1994: The year the oldest restaurant in our top 50, Higgins, opened its doors.
67: Age, in days, of Jacqueline, the newest restaurant in our top 50, on the day this guide is published.
16: Days that Renata was officially open before young, gunslingin' Oregonian
food writer Michael Russell named it the paper's top pick for 2015.
326: Days the newly cautious and demure Oregonian food writer
Michael Russell waited before naming Coquine the paper's top pick for 2016.
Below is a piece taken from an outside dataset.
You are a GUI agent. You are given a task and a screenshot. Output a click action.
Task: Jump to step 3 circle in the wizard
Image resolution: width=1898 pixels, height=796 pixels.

180: Degrees Celsius at which the Spanish doughnuts are cooked at Portland Monthly's "almost" restaurant of the year, 180. Critic Karen Brooks discussed the
"life-altering power of a tube of fried dough," but ultimately snubbed the fancy
doughnut shop and declined to name a restaurant of the year.
14: Consecutive years that no westside restaurant received the honor before that. Mother's Bistro was named in the year 2000.
13: The highest rank this year of a restaurant from a native-born chef. Naomi Pomeroy grew up in rural Oregon, in the same small town as the chef of next-highest-ranked native restaurant, Stammtisch's Graham Chaney.
900: The price in dollars of the most expensive bottle of wine on the menu at Castagna, a 1996 Bruno Giacosa Asili Reserva Barbaresco.
326: The price in dollars of the most expensive bottle of beer on the menu at Higgins, a 5-liter bottle of 2001 Chimay Grand Reserve.
319: The total in dollars of the most expensive check of any restaurant
visited during this guide's cycle, for three people at Superbite in July. The restaurant is not included in the guide.
33.33: The total in dollars of the cheapest check for any restaurant reviewed during this cycle, for three people at Pure Spice in September. It was a feast of dim sum.
3-1: The lead the Warriors blew in the NBA Finals, giving Martin Cizmar reason to celebrate at Le Pigeon.